Livia De Poli : Entrelacs

« Mes entrelacs, c'est moi »a dit Livia, cela fait penser à l'aveu de Gustave Flaubert : « Madame Bovary c'est moi » indiquant ainsi l'étroit lien qui unit le créateur à sa création. L'entrelacs devient en quelque sorte une réification d'un moi intime et profond, une photo d'état d'âme ou peut-être le condensé d'un état psychique. Un état psychique qui se cristallise dans les volutes et prend forme dans l'espace, au bout des doigts de l'artiste. Sa matière, son « cœur » est à présent déposé là, sur la table et vient s'ajouter aux centaines d'autres entrelacs pour constituer une histoire organique, comme si Livia avait acquis la magie de transmuter un désordre neuronal en ordre de l'art.

. Un histoire psycho-artistique se développe sous le regard du visiteur qui entre dans l'atelier, car tous les entrelacs se ressemblent mais tous sont différents, comme si l'instant les avait figés dans leur forme de naissance. D'un blanc éblouissant, ils fascinent comme pourrait fasciner une cervelle mise sur un plateau. D'où la dichotomie dès qu'on approche de l'entrelacs : la douceur de ses courbes contraste avec la dureté de la porcelaine. Le regardeur admire alors la prouesse technique, le savoir faire de l'artiste, cependant une approche plus sensible découvre l'épaisseur émotionnelle contenue dans les entrelacs ; entre la création et sa créatrice il y a une filiation, un cordon ombilical, une gémellité puissante.




Ce tortillon brillant et dur a pris naissance dans un bloc d'argile. Livia en découpe une tranche puis elle pétrit cette argile grise dans ses mains. C'est la phase « pâtissière » de son travail lorsqu'elle tire la terre jusqu'à former une large plaque de plus d'un mètre de long et 80 cm de large. A genoux dans son atelier, au-dessus de cette plaque souple, Livia découpe des bandelettes de 1 à 4 cm de large ; elle les aligne sur son plan de travail et la véritable prouesse commence alors. Les fines bandes sont décollées du plan horizontal, l'une après l'autre, et Livia les fait s'enrouler ou s'élever selon les dispositions de son mental. Rien n'est figé, rien n'est prévu, pas de dessin préparatoire, pas d'image, rien.

Les doigts soulèvent les bandes molles et pour les soutenir dans l'air,

La main travailleuse et impérieuse apprend la dynamogénie essentielle du réel en travaillant une matière qui, à la fois, résiste et cède comme une chair aimante et rebelle.

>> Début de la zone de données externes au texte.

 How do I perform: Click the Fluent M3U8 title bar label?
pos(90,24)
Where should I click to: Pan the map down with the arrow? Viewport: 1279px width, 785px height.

Elle accumule ainsi toutes les ambivalences. Une telle main en travail a besoin du juste mélange de la terre et de l'eau pour bien comprendre ce qu'est une matière capable d'une forme, une substance capable d'une vie.1




Dans cette phase de Gaston Bachelard, tout prend de l'importance : la température de l'atelier qui ne doit pas être trop chaude, le temps de mise en forme qui doit être calculé car la terre risque de sécher sous la chaleur de la main. Lorsque l'entrelacs est fini, enfin stable sur sa plaque réfractaire, il faut le transporter vers le four où il sera accompagné par un ou deux frères de cuisson. La deuxième cuisson à 1280°, celle de l'émaillage, renforce la tessiture de l'entrelacs et enfin Livia peut le poser en pleine lumière, ravie de mesurer son regard à la blancheur encore chaude de son œuvre.

La magie artistique consiste à transmuter un désordre de lignes en forme harmonieuse et « parlante ». On pourrait croire qu'une construction faite d'entrelacs géométriquement enroulés serait idéale, comme l'âme d'un saint ; point du tout, ce sont les entrelacs tortueux, les entrelacs-tourments qui éclaboussent d'humaine poésie. Plusieurs collectionneurs ne se sont pas contentés d'un seul entrelacs, ils sont souvent revenus pour ajouter un entrelacs au précédent. On aurait pu penser qu'une œuvre allait « tuer» l'autre ; en fait, le résultat demeure étrange : par leur voisinage, les entrelacs-tourments développent une gamme tangible de notes blanches. On dirait qu'ils se complètent. L'harmonie n'est jamais rompue, dans l'atelier de Livia, et c'est une véritable constellation.




1 Gaston BACHELARD, L'eau et les rêves, Le livre de poche, Essais, 1993, p. 21.